Firm will work with architect David Adjaye on the project
WSP has been added to the team chosen to design the National Holocaust Memorial by the Palace of Westminster, Building has learned.
The engineer will work with architect David Adjaye on the project to be built in Victoria Tower Gardens in Parliament’s shadow.
Adjaye’s team, which beat high profile rivals such as Foster & Partners, Zaha Hadid Architects and Daniel Libeskind to the job last October, already includes Tel Aviv-born designer Ron Arad.
The government has pledged to cover the cost of the new memorial which the UK Holocaust Memorial Foundation has estimated will have a total project value of £50m.
It will be comprised of 23 tall bronze fins, with 22 spaces in between – each representing one of the countries in which Jewish communities were destroyed in the Holocaust.

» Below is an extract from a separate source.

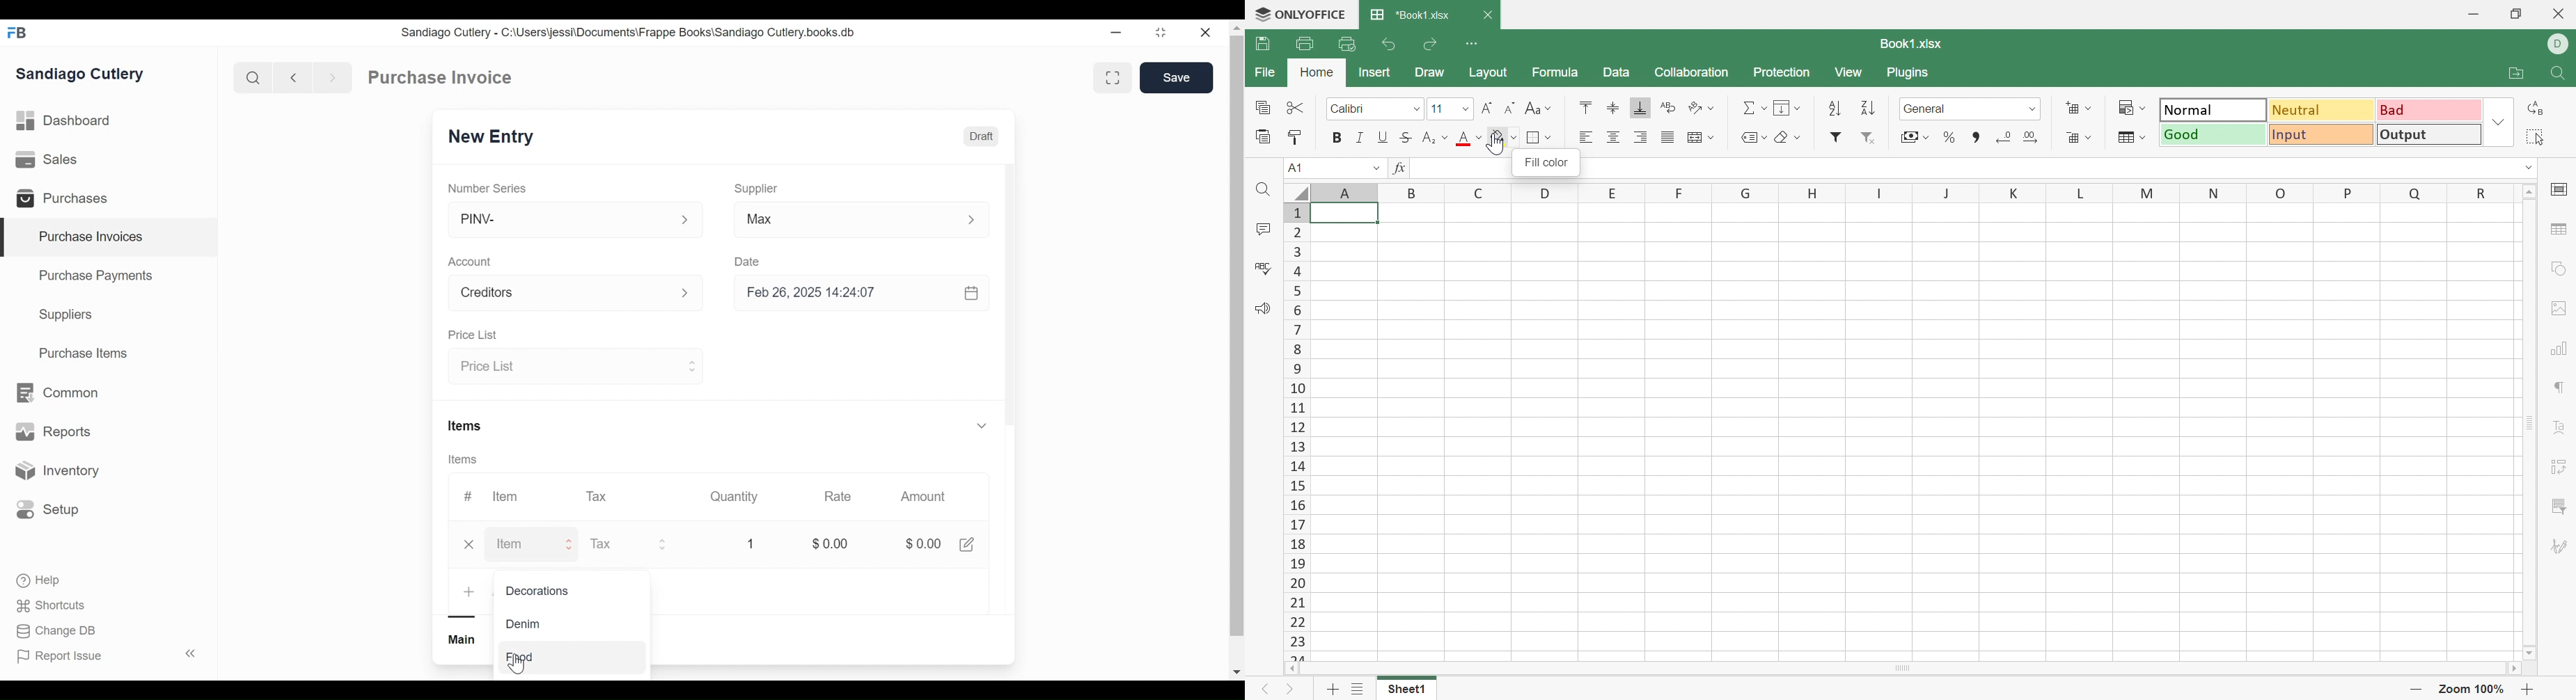 The image size is (2576, 700). I want to click on Common, so click(56, 393).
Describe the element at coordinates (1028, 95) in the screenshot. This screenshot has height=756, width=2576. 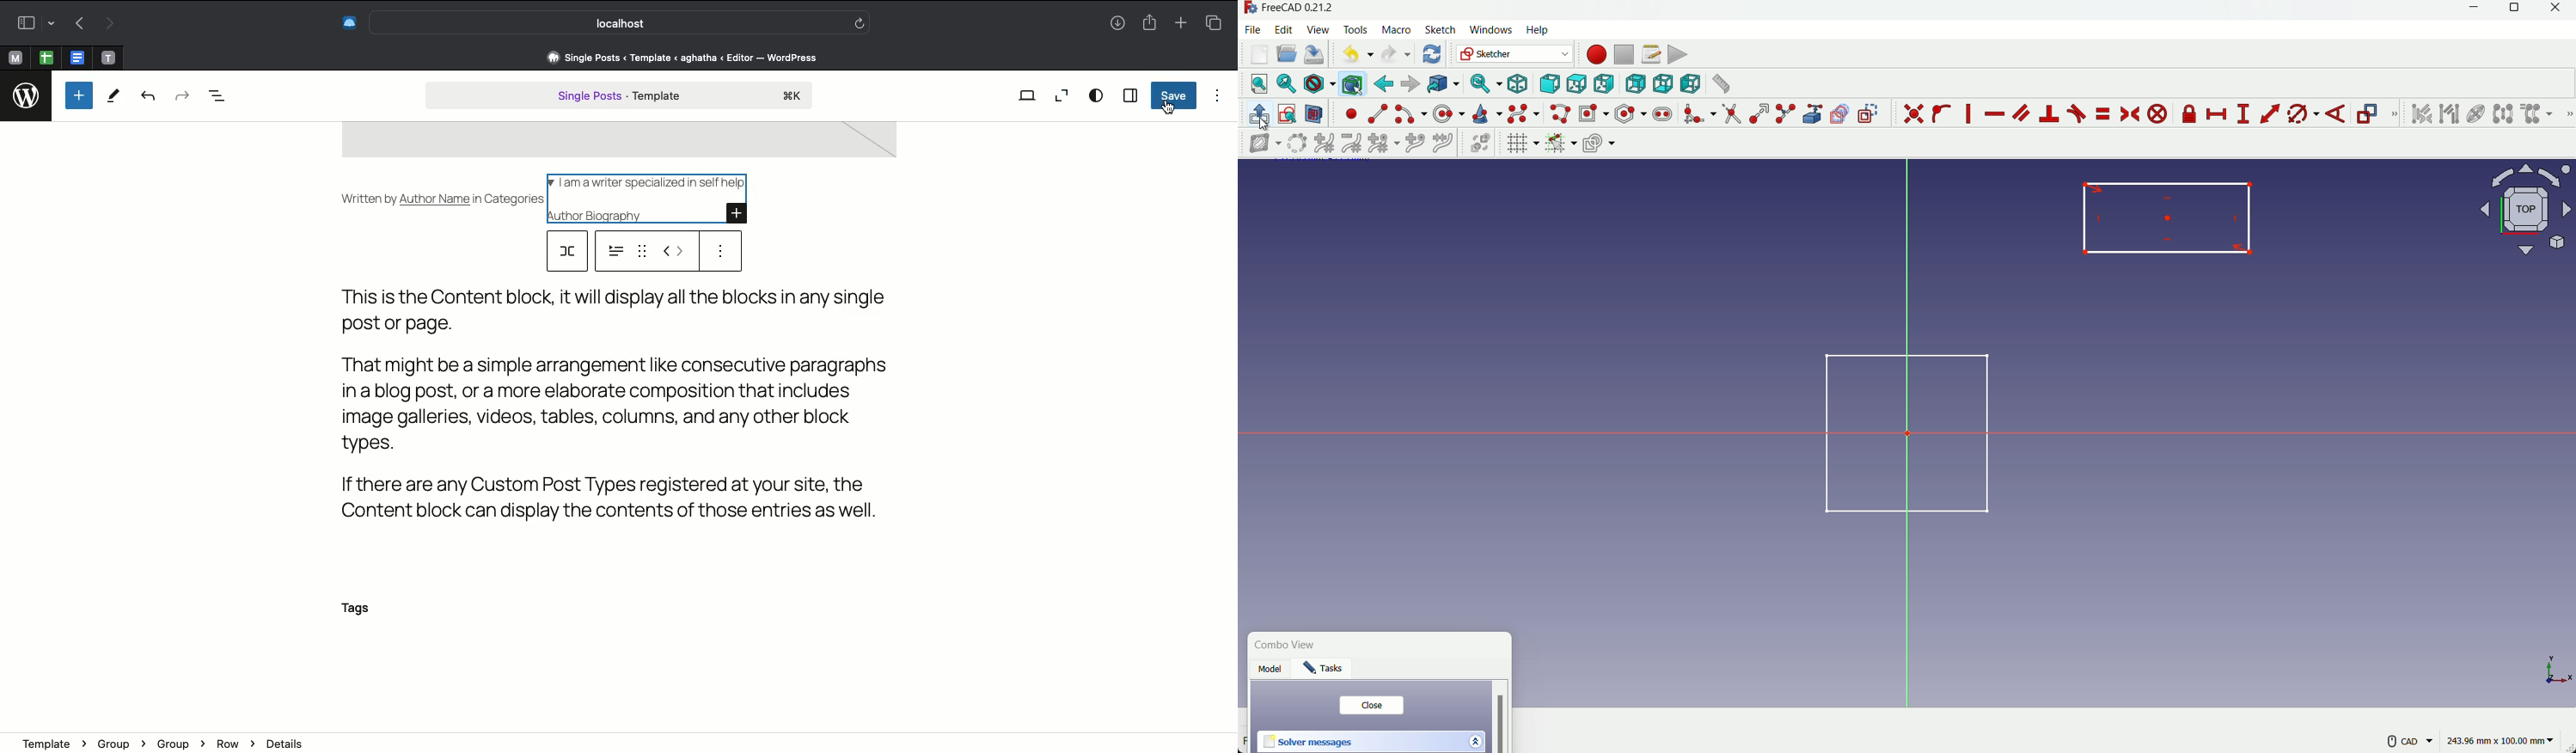
I see `View` at that location.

Each gap is also a pathway down into a large hall that serves as the antechamber for the memorial’s learning centre, which will have a “ring” of 100 testimonials around it.
The project’s landscape architect Neil Porter has said that the raised design of the memorial would “shield” the gardens from the traffic noise of Lambeth Bridge, and create a “balcony view” back to parliament.
WSP is also working on the revamp of Buckingham Palace and several of London’s new crop of tall towers such as Lipton Rogers’ 22 Bishopsgate and Chinese developer Greenland’s 67-storey Docklands skyscraper called the Spire.